David Schwimmer, best-known for playing Ross on 'Friends', hit headlines recently for an interview he did with The Guardian.

Schwimmer is currently on the promo trail for his new Sky One show 'Intelligence'.

The actor reflected much on the sitcom that made him a star in the interview. He also discussed how he pushed for his character's girlfriends to be women of colour.

He bemoaned the lack of diversity on the show, which the series developed quite a rep for.

His comment that "Maybe there should be an all-black Friends or an all-Asian Friends" has gained traction in particular.

Actress Erika Alexander, star of '90s sitcom 'Living Single', shared the interview. She questioned whether the 'Friends' star had ever heard of her show, which also followed six friends in New York.

"[Are you] seriously telling me you've never heard of #LivingSingle?" she wrote on Twitter. "We invented the template! [You're] welcome bro."

Schwimmer responded to the comment: "I was asked recently in an interview for The Guardian how I felt (for the thousandth time) about a reboot of Friends immediately following a conversation about diversity on the show, and so offered up other possibilities for a re-imagining of the show today. I didn't mean to imply Living Single hadn't existed or indeed hadn't come before Friends, which I knew it had.
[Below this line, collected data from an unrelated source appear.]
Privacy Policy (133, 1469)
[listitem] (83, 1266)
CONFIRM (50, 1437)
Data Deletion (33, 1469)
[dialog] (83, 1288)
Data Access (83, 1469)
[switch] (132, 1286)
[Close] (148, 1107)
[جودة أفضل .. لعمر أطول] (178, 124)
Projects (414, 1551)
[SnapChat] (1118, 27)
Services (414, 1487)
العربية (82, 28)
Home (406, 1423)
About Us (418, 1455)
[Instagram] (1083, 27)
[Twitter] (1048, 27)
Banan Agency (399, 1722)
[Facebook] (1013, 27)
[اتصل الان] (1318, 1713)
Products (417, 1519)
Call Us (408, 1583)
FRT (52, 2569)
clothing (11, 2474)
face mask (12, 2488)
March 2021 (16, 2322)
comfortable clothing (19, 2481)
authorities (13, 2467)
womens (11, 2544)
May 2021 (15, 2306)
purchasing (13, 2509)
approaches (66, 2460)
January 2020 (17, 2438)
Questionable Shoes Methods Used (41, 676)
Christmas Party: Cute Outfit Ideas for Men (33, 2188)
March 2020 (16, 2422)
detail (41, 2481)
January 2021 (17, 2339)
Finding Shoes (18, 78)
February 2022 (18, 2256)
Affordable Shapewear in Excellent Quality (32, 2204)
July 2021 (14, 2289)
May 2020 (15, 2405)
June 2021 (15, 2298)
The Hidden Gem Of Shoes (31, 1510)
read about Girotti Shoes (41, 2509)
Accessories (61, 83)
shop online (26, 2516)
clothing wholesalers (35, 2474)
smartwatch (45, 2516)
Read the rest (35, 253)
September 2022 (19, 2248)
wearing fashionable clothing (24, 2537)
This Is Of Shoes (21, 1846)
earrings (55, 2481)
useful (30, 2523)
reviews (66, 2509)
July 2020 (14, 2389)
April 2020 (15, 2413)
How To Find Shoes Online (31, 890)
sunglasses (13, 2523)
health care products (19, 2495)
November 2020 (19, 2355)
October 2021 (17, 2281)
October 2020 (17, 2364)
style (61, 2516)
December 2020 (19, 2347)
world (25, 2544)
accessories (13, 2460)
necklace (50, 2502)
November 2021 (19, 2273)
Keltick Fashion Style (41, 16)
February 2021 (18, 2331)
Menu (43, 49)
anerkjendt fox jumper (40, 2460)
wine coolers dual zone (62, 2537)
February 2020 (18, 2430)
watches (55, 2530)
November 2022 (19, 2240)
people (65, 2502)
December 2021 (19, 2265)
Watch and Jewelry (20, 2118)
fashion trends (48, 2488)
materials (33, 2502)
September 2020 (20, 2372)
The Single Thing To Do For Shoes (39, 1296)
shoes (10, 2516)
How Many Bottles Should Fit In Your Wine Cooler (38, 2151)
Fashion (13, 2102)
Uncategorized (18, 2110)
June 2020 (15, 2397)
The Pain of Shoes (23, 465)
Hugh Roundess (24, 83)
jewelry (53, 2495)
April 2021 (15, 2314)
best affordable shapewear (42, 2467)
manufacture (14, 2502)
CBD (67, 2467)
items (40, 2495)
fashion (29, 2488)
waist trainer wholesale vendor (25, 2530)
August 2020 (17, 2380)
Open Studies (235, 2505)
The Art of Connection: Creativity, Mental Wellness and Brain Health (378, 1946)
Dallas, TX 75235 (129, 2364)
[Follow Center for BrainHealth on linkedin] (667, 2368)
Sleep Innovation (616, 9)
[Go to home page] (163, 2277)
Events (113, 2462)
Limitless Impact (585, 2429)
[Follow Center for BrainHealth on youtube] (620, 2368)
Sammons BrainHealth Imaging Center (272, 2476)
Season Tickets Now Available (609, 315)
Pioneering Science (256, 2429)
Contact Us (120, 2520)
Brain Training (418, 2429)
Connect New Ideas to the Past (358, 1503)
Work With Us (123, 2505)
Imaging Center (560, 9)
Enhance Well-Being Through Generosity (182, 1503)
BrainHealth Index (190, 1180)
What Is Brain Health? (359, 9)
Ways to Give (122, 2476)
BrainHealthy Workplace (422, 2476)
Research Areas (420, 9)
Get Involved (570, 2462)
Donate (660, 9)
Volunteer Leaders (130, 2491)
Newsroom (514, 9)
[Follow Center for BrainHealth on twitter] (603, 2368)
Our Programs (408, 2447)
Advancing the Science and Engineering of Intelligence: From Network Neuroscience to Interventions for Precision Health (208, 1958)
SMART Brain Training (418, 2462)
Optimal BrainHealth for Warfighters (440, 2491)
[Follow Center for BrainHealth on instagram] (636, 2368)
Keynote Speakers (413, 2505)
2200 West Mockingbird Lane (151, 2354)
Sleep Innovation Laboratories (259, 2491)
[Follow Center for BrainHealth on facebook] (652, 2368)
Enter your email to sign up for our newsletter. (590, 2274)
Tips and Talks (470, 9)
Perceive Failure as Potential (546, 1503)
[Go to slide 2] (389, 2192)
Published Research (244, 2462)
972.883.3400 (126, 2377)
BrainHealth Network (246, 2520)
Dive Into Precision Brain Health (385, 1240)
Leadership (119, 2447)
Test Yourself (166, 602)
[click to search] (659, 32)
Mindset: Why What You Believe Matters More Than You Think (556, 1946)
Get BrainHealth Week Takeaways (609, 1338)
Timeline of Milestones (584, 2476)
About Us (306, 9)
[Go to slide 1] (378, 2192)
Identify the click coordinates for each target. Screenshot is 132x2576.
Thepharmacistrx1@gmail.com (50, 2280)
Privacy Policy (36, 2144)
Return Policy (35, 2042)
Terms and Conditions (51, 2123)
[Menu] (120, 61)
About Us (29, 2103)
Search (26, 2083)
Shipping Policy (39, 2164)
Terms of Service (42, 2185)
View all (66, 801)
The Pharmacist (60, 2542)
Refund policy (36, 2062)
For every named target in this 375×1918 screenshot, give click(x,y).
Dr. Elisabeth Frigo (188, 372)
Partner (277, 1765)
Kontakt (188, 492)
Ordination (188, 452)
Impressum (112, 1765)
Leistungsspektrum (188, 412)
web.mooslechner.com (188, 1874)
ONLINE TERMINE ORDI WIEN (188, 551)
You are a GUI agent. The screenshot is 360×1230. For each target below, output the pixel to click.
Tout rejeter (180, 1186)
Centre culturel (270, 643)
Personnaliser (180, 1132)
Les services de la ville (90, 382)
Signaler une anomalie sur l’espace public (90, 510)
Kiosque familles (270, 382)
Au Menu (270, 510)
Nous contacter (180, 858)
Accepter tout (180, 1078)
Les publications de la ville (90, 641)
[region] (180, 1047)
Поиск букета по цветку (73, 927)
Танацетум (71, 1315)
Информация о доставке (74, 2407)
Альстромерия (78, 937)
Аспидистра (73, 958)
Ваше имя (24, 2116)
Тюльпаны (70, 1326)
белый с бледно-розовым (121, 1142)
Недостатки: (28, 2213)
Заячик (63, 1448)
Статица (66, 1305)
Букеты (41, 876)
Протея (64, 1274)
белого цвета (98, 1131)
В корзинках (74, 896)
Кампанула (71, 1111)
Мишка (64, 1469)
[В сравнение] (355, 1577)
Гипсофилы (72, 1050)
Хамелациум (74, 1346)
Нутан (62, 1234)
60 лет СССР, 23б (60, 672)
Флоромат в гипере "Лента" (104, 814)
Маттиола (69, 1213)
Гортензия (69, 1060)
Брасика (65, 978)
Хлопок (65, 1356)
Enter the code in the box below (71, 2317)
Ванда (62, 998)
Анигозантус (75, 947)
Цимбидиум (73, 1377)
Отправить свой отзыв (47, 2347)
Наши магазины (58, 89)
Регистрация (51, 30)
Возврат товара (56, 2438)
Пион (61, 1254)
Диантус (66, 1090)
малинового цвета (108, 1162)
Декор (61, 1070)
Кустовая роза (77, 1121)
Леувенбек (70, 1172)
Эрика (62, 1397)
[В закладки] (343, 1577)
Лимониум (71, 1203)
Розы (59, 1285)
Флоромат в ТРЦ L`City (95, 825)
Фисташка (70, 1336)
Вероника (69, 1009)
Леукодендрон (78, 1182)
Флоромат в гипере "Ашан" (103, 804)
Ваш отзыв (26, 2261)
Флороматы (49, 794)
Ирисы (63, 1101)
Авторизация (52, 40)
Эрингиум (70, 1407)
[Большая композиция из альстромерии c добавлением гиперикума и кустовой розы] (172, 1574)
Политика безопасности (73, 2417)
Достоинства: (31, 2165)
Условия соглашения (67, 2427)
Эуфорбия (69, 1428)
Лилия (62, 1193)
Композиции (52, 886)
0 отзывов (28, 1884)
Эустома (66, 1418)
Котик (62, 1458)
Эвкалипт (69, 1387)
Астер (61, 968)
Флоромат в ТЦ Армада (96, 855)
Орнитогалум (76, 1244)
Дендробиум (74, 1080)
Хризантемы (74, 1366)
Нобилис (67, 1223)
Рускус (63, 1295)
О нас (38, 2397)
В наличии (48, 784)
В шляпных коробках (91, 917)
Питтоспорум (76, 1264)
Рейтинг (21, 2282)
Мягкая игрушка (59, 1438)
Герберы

"Please remember in an interview quotes are often pieced together and taken out of context, and then these quotes are re-purposed in other articles by other people who are trying to be provocative.

"I was a fan of Living Single, and was not implying Friends was the first of its kind. To my knowledge, Friends (which came out a year later) was inspired by Marta [Kauffman] & David [Crane]'s own lives and circle of friends living in NY in their twenties."

He concluded: "In any event, if my quote was taken out of context, it's hardly in my control. I assure you I meant no disrespect."